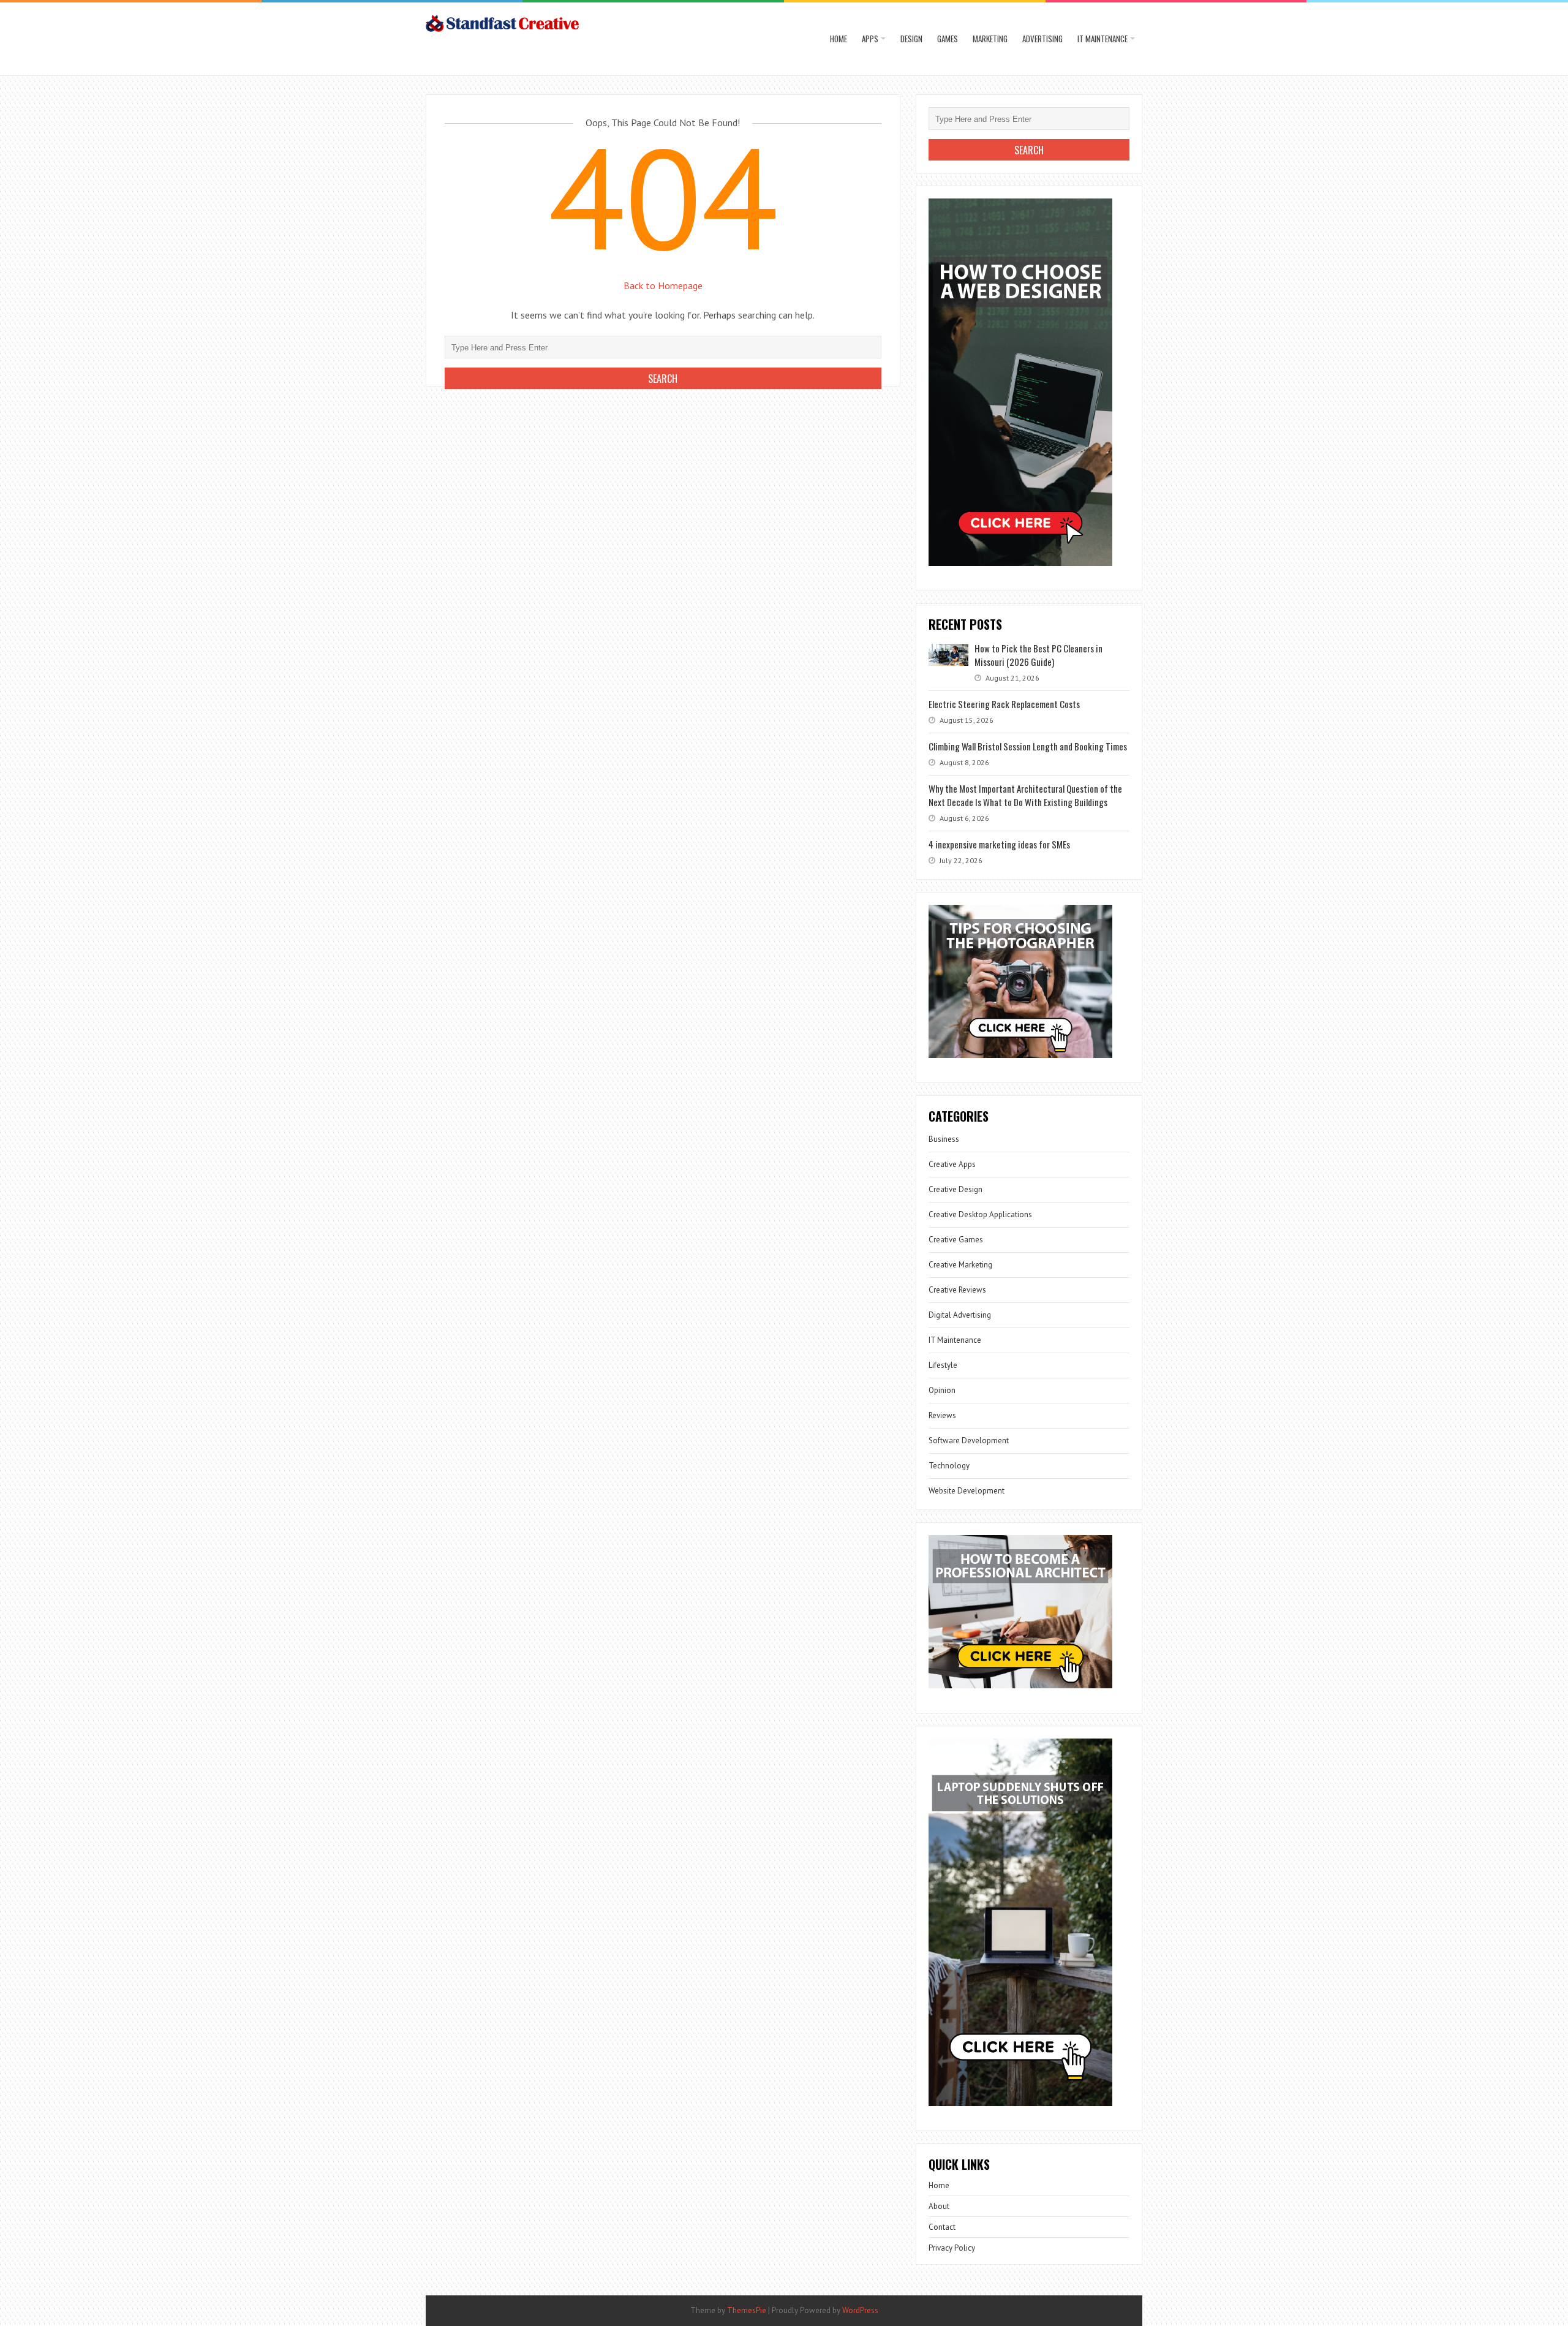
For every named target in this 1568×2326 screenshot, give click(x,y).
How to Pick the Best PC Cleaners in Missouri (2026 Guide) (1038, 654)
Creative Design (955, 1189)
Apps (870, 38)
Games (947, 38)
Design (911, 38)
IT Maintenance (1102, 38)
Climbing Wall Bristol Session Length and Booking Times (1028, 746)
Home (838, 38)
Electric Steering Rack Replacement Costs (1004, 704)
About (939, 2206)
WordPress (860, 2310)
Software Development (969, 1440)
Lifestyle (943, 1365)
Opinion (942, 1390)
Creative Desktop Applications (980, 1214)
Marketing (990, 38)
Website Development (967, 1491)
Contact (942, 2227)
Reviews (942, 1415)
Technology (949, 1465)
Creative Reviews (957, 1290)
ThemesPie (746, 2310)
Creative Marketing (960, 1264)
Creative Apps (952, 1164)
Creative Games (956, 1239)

* * * * * * * * *

• **WHAT TO DO**
Transcribe exactly the lines from the one containing "Website Development (967, 1491)" through the end of the records, both included, and nothing else.

• **PROBLEM SOLUTION**
Website Development (967, 1491)
Contact (942, 2227)
Reviews (942, 1415)
Technology (949, 1465)
Creative Reviews (957, 1290)
ThemesPie (746, 2310)
Creative Marketing (960, 1264)
Creative Apps (952, 1164)
Creative Games (956, 1239)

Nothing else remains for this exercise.